Ces fleurs de la famille des Proteaceae "sont toutes différentes", explique l'agriculteur de 55 ans. Mais elles sont menacées, selon un rapport de l'Institut national sud-africain pour la biodiversité (SANBI).
L'Afrique du Sud en compte plus de 350 variétés - certaines sont éclatantes, semblant tout droit sorties d'un film de science-fiction, d'autres sont plus discrètes comme la "blushing bride" ("mariée rougissante") aux bourgeons roses délicats.
La plus majestueuse est la "protée royale", une couronne rose et blanche de la taille d'un melon qui peut prendre jusqu'à quatre ans pour fleurir.
Symbole de résilience avec ses racines adaptées aux sols pauvres et sa capacité à se régénérer après les incendies, elle est la fleur nationale de l'Afrique du Sud, estampillée sur sa monnaie, et prête son nom à l’équipe de cricket du pays et à des marques innombrables. La protéa sera le logo de la présidence sud-africaine du G20, dont le sommet est prévu en novembre à Johannesburg.

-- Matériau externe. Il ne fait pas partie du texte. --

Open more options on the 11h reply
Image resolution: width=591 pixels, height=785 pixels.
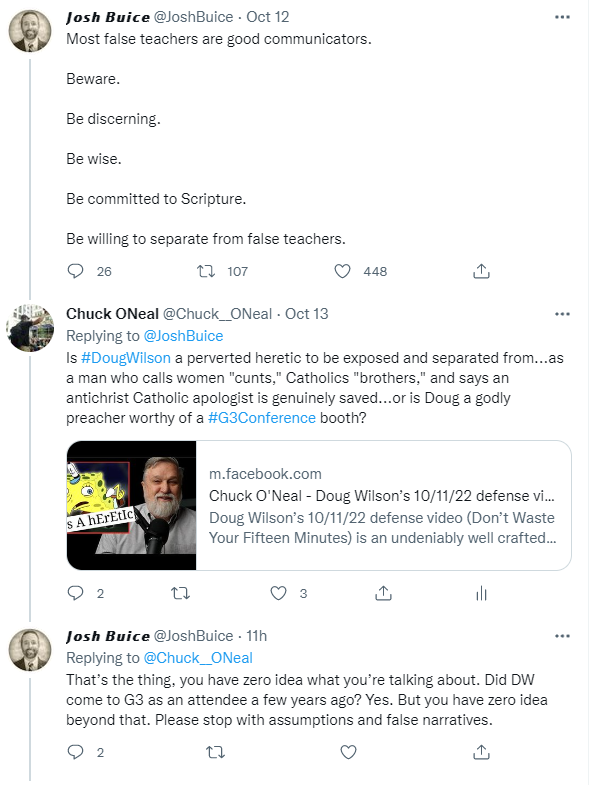[x=562, y=636]
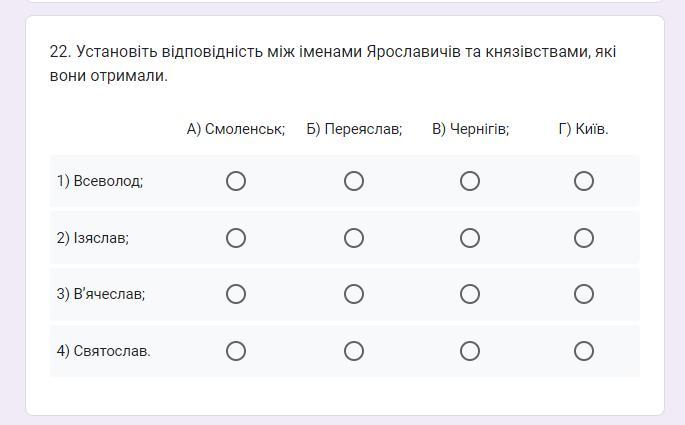Click the Київ column header
The image size is (685, 425).
coord(584,129)
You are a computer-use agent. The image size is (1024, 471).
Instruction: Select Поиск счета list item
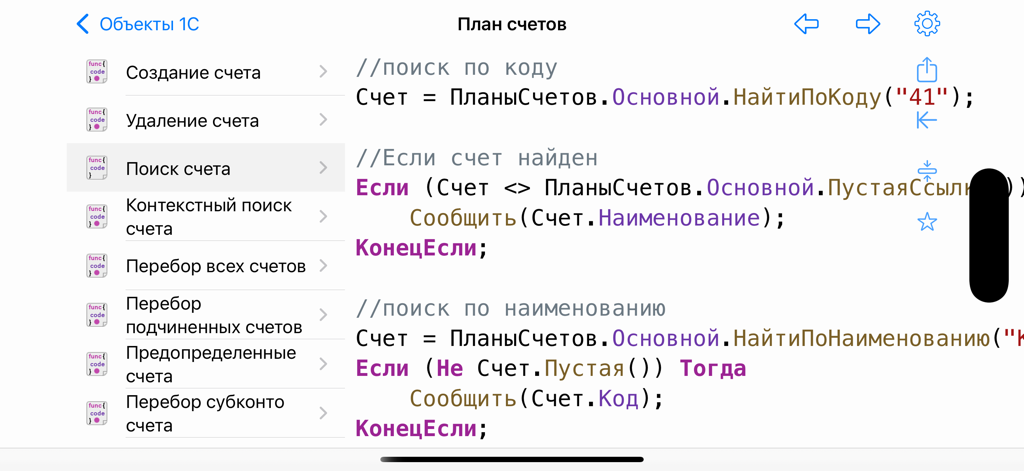pos(178,169)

Avec 10 millions de fleurs exportées l'an dernier, les protéas sont aussi au cœur d'un marché de 275 millions de rands (13 millions d'euros), selon l'organisation sectorielle Cape Flora.
Mais ces plantes emblématiques sont menacées : selon le SANBI, près de la moitié des 353 protéas sud-africaines seraient déjà en danger d'extinction face aux pressions sur leur habitat d'origine dans les montagnes du Cap.
- Une icône -
Un rapport de l'institut pointe notamment une agriculture invasive, la prolifération d’espèces exotiques et des feux de forêt de plus en plus destructeurs.
"Les gens viennent en Afrique du Sud pour voir des protéas", explique Nigel Barker, professeur en sciences végétales a l’Université de Pretoria. "C'est l'équivalent floral de l'éléphant ou du lion".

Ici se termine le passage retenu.